Chief Technology Office, Booz Allen Hamilton, Bethesda, MD, United States.
J Am Med Inform Assoc. 2023 Dec 22;31(1):154-164. doi: 10.1093/jamia/ocad186.
Identifying sets of rare diseases with shared aspects of etiology and pathophysiology may enable drug repurposing. Toward that aim, we utilized an integrative knowledge graph to construct clusters of rare diseases.
Data on 3242 rare diseases were extracted from the National Center for Advancing Translational Science Genetic and Rare Diseases Information center internal data resources. The rare disease data enriched with additional biomedical data, including gene and phenotype ontologies, biological pathway data, and small molecule-target activity data, to create a knowledge graph (KG). Node embeddings were trained and clustered. We validated the disease clusters through semantic similarity and feature enrichment analysis.
Thirty-seven disease clusters were created with a mean size of 87 diseases. We validate the clusters quantitatively via semantic similarity based on the Orphanet Rare Disease Ontology. In addition, the clusters were analyzed for enrichment of associated genes, revealing that the enriched genes within clusters are highly related.
We demonstrate that node embeddings are an effective method for clustering diseases within a heterogenous KG. Semantically similar diseases and relevant enriched genes have been uncovered within the clusters. Connections between disease clusters and drugs are enumerated for follow-up efforts.

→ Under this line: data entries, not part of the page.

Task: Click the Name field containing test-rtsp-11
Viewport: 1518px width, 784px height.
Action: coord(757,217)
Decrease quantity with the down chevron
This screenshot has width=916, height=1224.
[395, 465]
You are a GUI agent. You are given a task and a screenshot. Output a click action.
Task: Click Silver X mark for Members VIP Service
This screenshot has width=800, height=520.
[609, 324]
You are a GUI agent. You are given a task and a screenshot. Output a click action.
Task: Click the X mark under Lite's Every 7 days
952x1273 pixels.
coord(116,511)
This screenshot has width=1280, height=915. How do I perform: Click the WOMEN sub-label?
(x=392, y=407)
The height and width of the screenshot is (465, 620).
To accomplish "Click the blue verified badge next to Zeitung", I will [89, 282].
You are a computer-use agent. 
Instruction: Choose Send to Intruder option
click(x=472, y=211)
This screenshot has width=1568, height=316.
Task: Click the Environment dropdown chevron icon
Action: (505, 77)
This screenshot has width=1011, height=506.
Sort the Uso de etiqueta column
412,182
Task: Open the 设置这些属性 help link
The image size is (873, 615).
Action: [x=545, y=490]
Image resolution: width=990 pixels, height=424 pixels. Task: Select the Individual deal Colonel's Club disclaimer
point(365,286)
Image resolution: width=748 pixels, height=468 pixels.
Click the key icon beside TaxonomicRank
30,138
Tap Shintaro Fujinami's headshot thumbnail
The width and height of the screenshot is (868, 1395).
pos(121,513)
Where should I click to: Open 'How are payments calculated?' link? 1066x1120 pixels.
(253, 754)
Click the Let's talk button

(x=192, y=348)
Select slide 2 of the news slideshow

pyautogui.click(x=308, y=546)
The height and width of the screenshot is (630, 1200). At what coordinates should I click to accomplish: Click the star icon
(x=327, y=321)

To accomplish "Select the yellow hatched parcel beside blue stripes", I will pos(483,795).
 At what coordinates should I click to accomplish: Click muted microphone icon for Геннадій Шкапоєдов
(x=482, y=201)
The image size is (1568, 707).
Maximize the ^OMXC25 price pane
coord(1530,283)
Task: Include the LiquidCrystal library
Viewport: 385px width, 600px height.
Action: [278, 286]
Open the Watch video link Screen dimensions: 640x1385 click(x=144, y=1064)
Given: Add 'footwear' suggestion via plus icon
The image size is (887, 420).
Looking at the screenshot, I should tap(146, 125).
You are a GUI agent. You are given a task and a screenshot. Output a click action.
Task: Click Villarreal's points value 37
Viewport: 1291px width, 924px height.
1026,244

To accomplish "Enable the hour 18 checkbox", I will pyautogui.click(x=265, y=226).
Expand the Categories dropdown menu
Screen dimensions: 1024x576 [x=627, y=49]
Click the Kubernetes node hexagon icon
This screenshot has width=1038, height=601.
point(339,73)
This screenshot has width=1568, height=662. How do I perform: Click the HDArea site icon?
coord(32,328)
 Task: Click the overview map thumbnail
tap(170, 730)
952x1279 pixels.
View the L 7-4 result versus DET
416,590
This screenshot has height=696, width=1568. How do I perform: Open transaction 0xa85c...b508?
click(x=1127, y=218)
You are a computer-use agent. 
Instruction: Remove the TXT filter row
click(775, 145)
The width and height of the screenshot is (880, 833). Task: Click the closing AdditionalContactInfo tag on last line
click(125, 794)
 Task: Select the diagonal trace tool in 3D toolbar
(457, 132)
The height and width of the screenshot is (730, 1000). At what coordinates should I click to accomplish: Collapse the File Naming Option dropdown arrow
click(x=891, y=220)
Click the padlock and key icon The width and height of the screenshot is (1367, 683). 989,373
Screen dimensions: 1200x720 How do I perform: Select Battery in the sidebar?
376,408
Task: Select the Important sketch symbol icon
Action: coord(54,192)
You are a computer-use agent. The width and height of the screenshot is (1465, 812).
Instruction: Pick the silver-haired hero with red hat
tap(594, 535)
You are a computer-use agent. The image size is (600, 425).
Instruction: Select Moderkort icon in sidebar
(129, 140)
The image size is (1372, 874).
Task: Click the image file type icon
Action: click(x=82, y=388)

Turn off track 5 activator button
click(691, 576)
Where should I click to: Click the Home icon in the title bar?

We lay out a method for clustering rare diseases using graph node embeddings. We develop an easy-to-maintain pipeline that can be updated when new data on rare diseases emerges. The embeddings themselves can be paired with other representation learning methods for other data types, such as drugs, to address other predictive modeling problems.
确定具有共同病因和病理生理学方面的罕见疾病集,可能实现药物再利用。为此,我们利用综合知识图谱构建罕见疾病簇。
从国家转化科学推进中心遗传和罕见疾病信息中心内部数据资源中提取了 3242 种罕见疾病的数据。利用包括基因和表型本体、生物途径数据和小分子-靶标活性数据在内的其他生物医学数据丰富罕见疾病数据,以创建知识图谱 (KG)。训练节点嵌入并对其进行聚类。通过语义相似性和特征富集分析验证疾病簇。
创建了 37 个疾病簇,平均大小为 87 种疾病。我们通过基于孤儿罕见病本体的语义相似性对簇进行了定量验证。此外,对簇进行了相关基因的富集分析,结果表明簇内的富集基因高度相关。
我们证明节点嵌入是在异构 KG 中对疾病进行聚类的有效方法。在簇内发现了语义相似的疾病和相关的富集基因。枚举了疾病簇与药物之间的联系,以便后续进行研究。
我们提出了一种使用图节点嵌入对罕见疾病进行聚类的方法。我们开发了一个易于维护的管道,当出现罕见疾病的新数据时,可以进行更新。嵌入本身可以与其他表示学习方法结合使用,例如药物,以解决其他预测建模问题。